Como já relatado, trata-se de apelação cível interposta por AMEC - Associação Mato-grossense de Ensino e Cultura, contra sentença proferida pelo Juízo da 3ª Vara Especializada da Fazenda Pública, que nos autos da Ação Declaratória n. 530/2006, julgou-a improcedente, sob o fundamento de que a imunidade constitucional outorgada às entidades de assistência social, sem fins lucrativos, não afasta a incidência do ICMS.

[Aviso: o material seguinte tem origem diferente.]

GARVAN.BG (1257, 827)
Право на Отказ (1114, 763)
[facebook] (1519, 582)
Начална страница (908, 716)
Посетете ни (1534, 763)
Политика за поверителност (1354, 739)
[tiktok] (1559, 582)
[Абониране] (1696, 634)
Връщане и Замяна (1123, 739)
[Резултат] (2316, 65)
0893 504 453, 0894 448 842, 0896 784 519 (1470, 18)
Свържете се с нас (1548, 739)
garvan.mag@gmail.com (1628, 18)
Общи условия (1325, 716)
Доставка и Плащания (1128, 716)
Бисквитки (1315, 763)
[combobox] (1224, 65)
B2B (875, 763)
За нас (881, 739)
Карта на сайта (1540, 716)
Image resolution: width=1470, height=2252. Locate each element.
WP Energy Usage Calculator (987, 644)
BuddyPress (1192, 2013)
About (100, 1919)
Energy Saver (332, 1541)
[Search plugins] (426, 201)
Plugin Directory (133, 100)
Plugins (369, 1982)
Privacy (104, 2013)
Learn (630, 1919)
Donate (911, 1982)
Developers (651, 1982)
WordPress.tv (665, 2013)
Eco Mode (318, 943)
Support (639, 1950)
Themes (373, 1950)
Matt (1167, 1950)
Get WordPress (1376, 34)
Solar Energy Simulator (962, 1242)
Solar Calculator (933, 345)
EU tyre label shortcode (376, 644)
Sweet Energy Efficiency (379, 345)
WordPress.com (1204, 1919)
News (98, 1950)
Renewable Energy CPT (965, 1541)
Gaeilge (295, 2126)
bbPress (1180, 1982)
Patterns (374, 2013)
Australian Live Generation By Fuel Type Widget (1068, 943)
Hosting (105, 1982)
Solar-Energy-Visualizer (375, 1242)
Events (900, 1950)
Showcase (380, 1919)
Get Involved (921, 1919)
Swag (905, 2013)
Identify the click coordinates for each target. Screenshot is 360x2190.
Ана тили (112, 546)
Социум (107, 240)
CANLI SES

Depreende-se dos autos que o cerne da demanda cinge-se ao fato de que a Constituição Federal de 1988, em seu artigo 150, inciso VI, alínea 'c', estabelece que é defeso ao Poder Público instituir tributo sobre o patrimônio, renda ou serviços, das instituições de assistência social e educacional, sem fins lucrativos. Logo, na seção das limitações constitucionais ao poder de tributar, a Carta Magna confere uma imunidade tributária com a finalidade de estimular e resguardar a iniciativa assistencial e educacional no País.
Dessa maneira, a norma constitucional mencionada, prevê que aos entes tributantes é defeso instituir impostos sobre, dentre outras hipóteses, o patrimônio, renda ou serviços das instituições de educação e assistência social sem fins lucrativos, como é o caso da recorrente.
Amparada nesse fundamento, a apelante interpôs a ação declaratória 530/2006, bem como a presente apelação cível, com o intuito de obter, via determinação judicial, a exclusão dos valores apurados a título de ICMS das contas de energia elétrica e telefones, tendo em vista a mencionada imunidade constitucional.
Pois bem, quando a recorrente paga o valor de sua conta de energia elétrica, telefone, entre outras, ela está pagando o valor efetivo do serviço utilizado, e não o ICMS atrelado a mencionada fatura, estabelecendo-se assim, uma relação jurídica diversa da indicada pela apelante, ou seja, de natureza estritamente contratual e não tributária.
Destarte, seguindo a jurisprudência do Supremo Tribunal Federal, firma-se o entendimento de que o ICMS incidente sobre energia elétrica, assim como serviços de telefonia, não oneram o patrimônio, renda ou serviços da instituição consumidora. Muito embora as decisões tratem de casos em que o município invoca a imunidade recíproca contra a cobrança do referido imposto sobre energia elétrica, os mesmos fundamentos de rejeição são aplicados ao caso dos autos. Por oportuno, cita-se:
"EMENTA: AGRAVO REGIMENTAL NO AGRAVO DE INSTRUMENTO. TRIBUTÁRIO. FORNECIMENTO DE ENERGIA ELÉTRICA PARA ILUMINAÇÃO PÚBLICA. ICMS. IMUNIDADE INVOCADA PELO MUNICÍPIO. IMPOSSIBILIDADE. 2. A jurisprudência do Supremo firmou-se no sentido de que a imunidade de que trata o artigo 150, VI, a, da CB/88, somente se aplica a imposto incidente sobre serviço, patrimônio ou renda do próprio Município. 3. Esta Corte firmou entendimento no sentido de que o município não é contribuinte de direito do ICMS, descabendo confundi-lo com a figura do contribuinte de fato e a imunidade recíproca não beneficia o contribuinte de fato. Agravo regimental a que se nega provimento." (STF, 2. Turma, AI-AgR 671412/SP, rel. Ministro Eros Grau, julgado em 01/04/2008, DJU 24/4/2008).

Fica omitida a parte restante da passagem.